Treating China’s wastewater

Centralized wastewater treatment systems are the prevailing solution for water pollution control in many industrialized countries. To a large degree, this approach solves the problems of sanitation very efficiently. However, at the end of 2002, the official rate of municipal wastewater treatment in China was approximately 36.5 per cent, which is far from adequate given China’s serious water pollution (Wang et al., 2005). Complete replication of centralized water, energy, and cost-intensive technology is not entirely feasible or desirable.

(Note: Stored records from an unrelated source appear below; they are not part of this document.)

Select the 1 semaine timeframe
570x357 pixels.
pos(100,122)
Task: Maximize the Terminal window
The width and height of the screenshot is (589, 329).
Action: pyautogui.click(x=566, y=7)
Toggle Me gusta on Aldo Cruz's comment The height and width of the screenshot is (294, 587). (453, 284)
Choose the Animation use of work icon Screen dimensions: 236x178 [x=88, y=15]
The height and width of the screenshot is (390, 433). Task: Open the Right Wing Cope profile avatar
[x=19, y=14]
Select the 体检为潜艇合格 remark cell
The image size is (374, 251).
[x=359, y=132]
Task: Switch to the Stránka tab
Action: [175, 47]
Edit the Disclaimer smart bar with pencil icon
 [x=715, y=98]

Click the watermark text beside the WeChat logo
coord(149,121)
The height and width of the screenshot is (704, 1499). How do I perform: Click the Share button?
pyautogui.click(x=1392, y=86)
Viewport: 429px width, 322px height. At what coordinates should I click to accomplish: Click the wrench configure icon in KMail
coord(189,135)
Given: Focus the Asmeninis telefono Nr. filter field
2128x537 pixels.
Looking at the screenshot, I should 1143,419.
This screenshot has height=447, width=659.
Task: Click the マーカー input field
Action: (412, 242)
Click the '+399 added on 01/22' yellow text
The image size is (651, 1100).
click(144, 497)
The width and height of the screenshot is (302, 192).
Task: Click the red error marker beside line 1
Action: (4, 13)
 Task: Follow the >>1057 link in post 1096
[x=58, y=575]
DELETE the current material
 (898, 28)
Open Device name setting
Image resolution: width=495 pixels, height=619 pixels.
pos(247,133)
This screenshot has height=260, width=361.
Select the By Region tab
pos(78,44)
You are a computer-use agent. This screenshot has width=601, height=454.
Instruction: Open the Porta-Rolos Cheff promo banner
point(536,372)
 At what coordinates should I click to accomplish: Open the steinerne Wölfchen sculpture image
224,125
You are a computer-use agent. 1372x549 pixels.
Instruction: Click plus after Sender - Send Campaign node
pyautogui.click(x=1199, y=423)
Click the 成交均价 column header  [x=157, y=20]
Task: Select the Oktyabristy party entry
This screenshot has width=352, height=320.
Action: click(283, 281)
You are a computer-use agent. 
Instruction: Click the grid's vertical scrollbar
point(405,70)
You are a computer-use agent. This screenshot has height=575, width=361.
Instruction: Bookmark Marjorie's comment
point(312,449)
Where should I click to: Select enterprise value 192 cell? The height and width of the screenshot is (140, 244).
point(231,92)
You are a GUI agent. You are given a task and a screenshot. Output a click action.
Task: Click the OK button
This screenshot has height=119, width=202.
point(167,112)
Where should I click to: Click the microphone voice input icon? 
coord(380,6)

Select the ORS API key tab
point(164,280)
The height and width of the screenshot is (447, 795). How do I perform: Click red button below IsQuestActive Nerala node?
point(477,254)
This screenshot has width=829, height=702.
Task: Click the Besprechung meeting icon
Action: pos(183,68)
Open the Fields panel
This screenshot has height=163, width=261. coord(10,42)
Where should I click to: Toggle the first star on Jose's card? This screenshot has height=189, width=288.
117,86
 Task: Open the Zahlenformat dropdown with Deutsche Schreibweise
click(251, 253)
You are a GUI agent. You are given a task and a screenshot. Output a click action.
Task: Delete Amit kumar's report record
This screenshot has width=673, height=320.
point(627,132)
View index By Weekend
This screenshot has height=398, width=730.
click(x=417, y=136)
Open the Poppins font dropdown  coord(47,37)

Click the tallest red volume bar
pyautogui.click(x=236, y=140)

Constructed wetlands (CWs) for wastewater treatment have great potential for application in China. The biogeochemical cycles of wetland plants can help transform and mineralize organic matter found in wastewater. Over the last 100 years, we’ve learned how these processes work, and recognized that many could be replicated with CWs. They’re now viewed as a viable treatment option for many different waste streams, including municipal, mining, dairy and wine-making. They’re also an attractive and stable alternative due to cost and energy savings. Additionally, there are the advantages of multi-purpose reuse of the resulting high quality effluent, as well as self-remediation and self-adaptation to the surrounding conditions and environment.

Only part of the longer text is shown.